_DOCUMENT EXCERPT_.
[Start of Attachment]

My notes and takeaways from a long read on anomalies and system complexity called the STELLAReport from the SNAFUcatchers Workshop on Coping With Complexity, 2017. Via Matt.
This paper is one of the best I’ve read in a while. Many lessons here match my experiences developing—and breaking—software for WordPress. I gained new insight into adaptive mental models, how best to coordinate teams during an outage, and how much I both love, and depend on, debugging and troubleshooting.
Building and keeping current a useful representation takes effort. As the world changes representations may become stale. In a fast changing world, the effort needed to keep up to date can be daunting.
Several years ago I told a colleague in passing that my professional goal as a software developer was to build a mental model of everything in our codebase. To know where each piece lives and how it works. They just laughed and wished me luck. I was serious.
Though my approach may have seemed naïve, or maybe unnecessary in my job, I saw it as essential for survival in a bug-hunting role. A step toward mastery and adding more value to the company. What I didn’t know at the time was that we were past the point where one person could keep the entire codebase organized in their head.
What this paper indicates is that my coworker was right to laugh—it’s not useful to hold my own mental model of the entire system. I should however strive to learn from every opportunity to update the working knowledge I do have at any given time.
Note: “Resilient performance” sounds like a fancy word for “uptime.”
Much of my team’s work at Automattic is in the area of software quality: error prevention by blocking deploys when automated tests fail, building developer confidence by creating smarter, faster testing infrastructure. So much more we could do there in the future.
Many big tech companies have a specific role around this called Site Reliability Engineer (SRE). Combined with Release Engineering teams they build safeguards such as deploying to a small percent of production servers for each merge, or starting with a small amount of read-only HTTP requests. When no errors occur, the deploy continues.
At a software quality conference last year I learned how Groupon approaches this via Renato Martins. They use “Canary” tests like those we run on WordPress.com—small, critical tests. Once these pass, they push code into a blue/green deployment system. Which means if any error occurs the deploy system immediately switches all traffic to a previously known safe version (blue) while reverting the broken one (green). A continuous sequence of systems: one known safe version, one new version.
Groupon deploys the blue/green changes to a small subset of the public-facing servers, say 5% of all traffic. On top of that they have a Dark Canary, which is a separate server infrastructure that receives the live production HTTP traffic but doesn’t actually reply to the end user’s requests. They run statistical analysis on the results of this traffic to determine whether the build is reliable or not. For example, looking at HTTP response codes to see how many are non-200. (It’s more sophisticated than that, but basically it’s risk-free testing on a tiny portion of traffic.)
The most interesting piece mentioned is that when Groupon first developed this system, they were failing the build once every two weeks or so. But over time that number dropped to almost zero because the developers became conscious of it, and didn’t want to be the one to induce a failure. So it changed their culture, too.

[End of Attachment]

_TASKS TO PERFORM_.
- A) Duplicate everything in the STELLA report notes from "My notes and" down to "debugging and troubleshooting.", word for word.
- B) List the things the STELLA report notes say the paper gave new insight into.
- C) According to the STELLA report notes, how often was Groupon failing the build when it first developed its deploy system?
The rows after this point are separate material.

_GIVEN ENTRIES_.
[Start of Attachment]

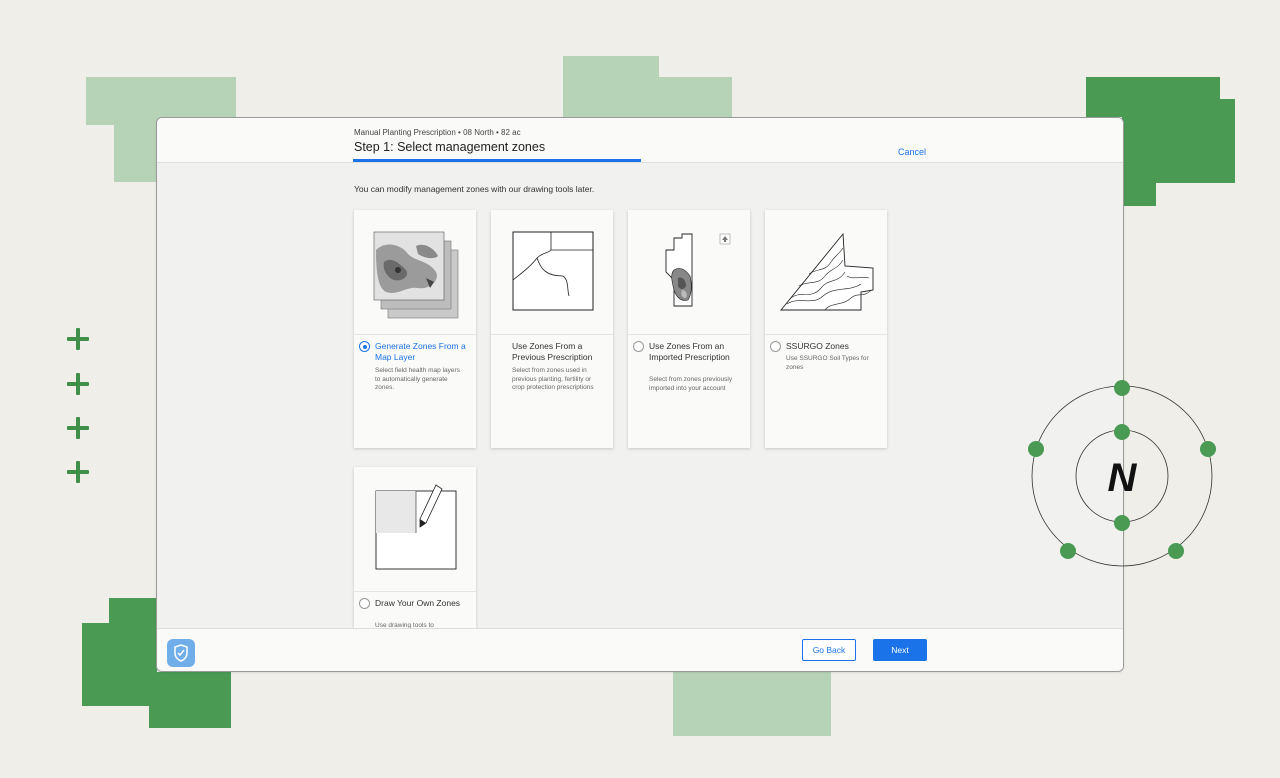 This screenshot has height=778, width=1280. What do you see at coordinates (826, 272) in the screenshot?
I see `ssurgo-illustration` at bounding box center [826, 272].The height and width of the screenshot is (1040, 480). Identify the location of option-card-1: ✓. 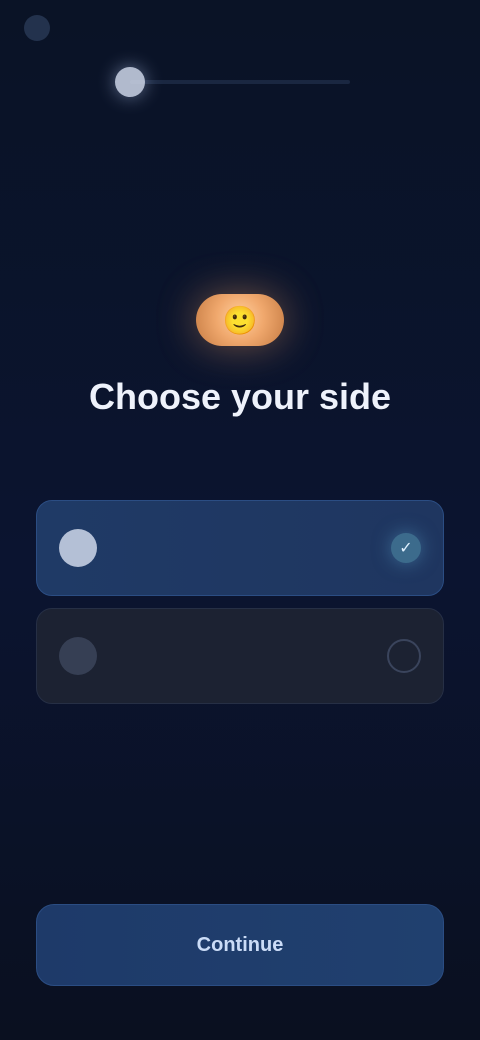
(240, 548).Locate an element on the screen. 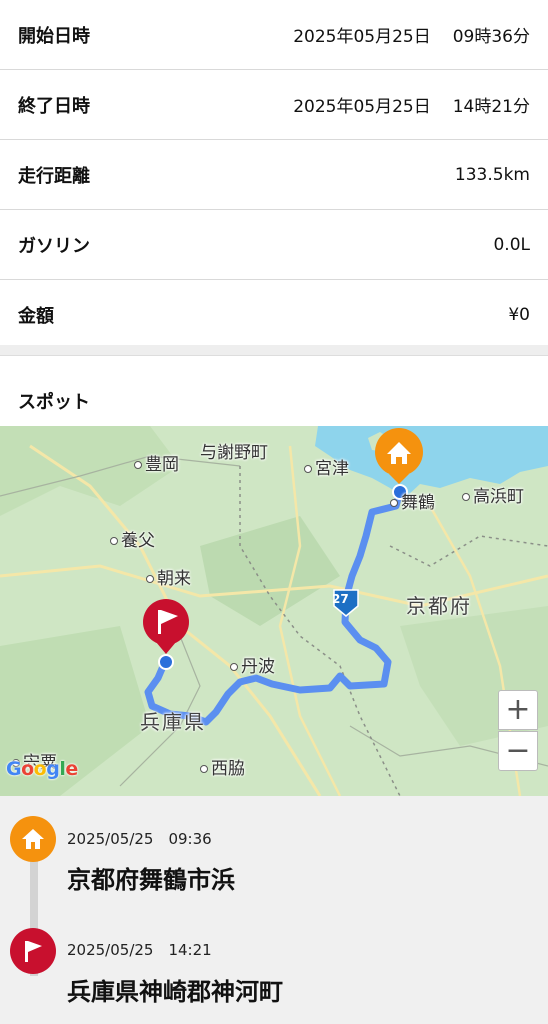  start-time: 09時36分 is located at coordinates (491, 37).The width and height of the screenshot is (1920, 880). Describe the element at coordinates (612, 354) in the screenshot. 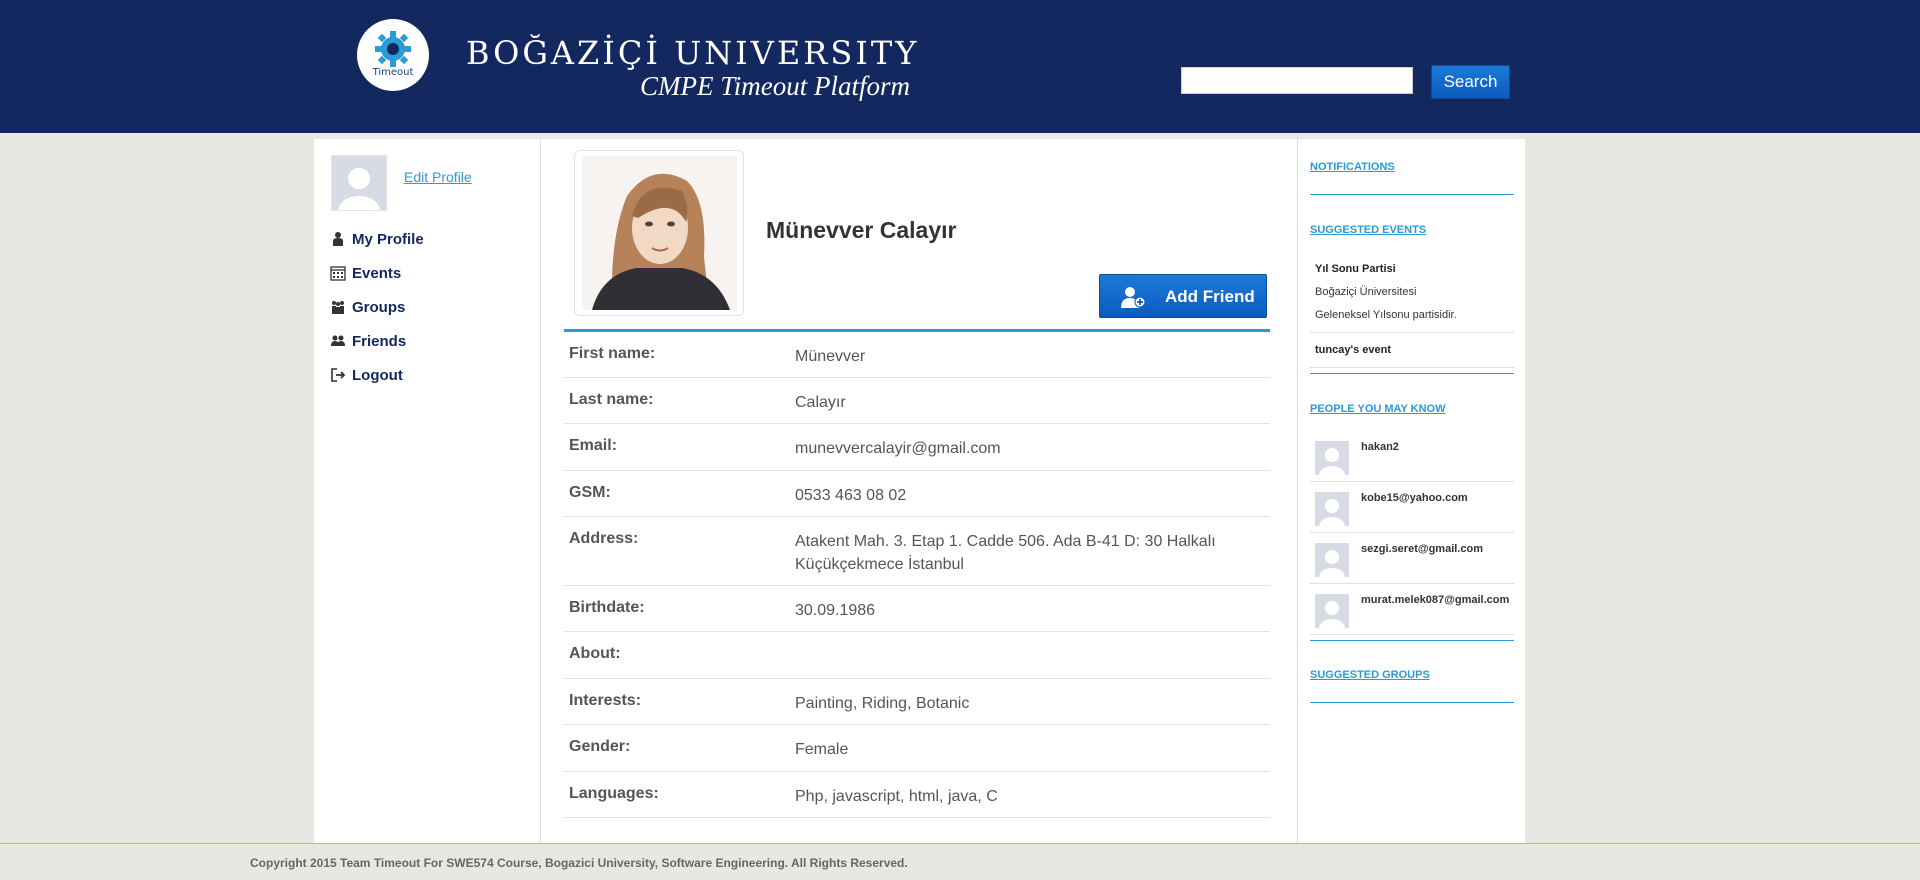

[End of Attachment]

_RESPONSES FOR EACH TASK_.
- A)
My notes and takeaways from a long read on anomalies and system complexity called the STELLAReport from the SNAFUcatchers Workshop on Coping With Complexity, 2017. Via Matt.
This paper is one of the best I’ve read in a while. Many lessons here match my experiences developing—and breaking—software for WordPress. I gained new insight into adaptive mental models, how best to coordinate teams during an outage, and how much I both love, and depend on, debugging and troubleshooting.

- B)
- Adaptive mental models
- How best to coordinate teams during an outage
- How much the writer both loves, and depends on, debugging and troubleshooting

- C) Once every two weeks or so.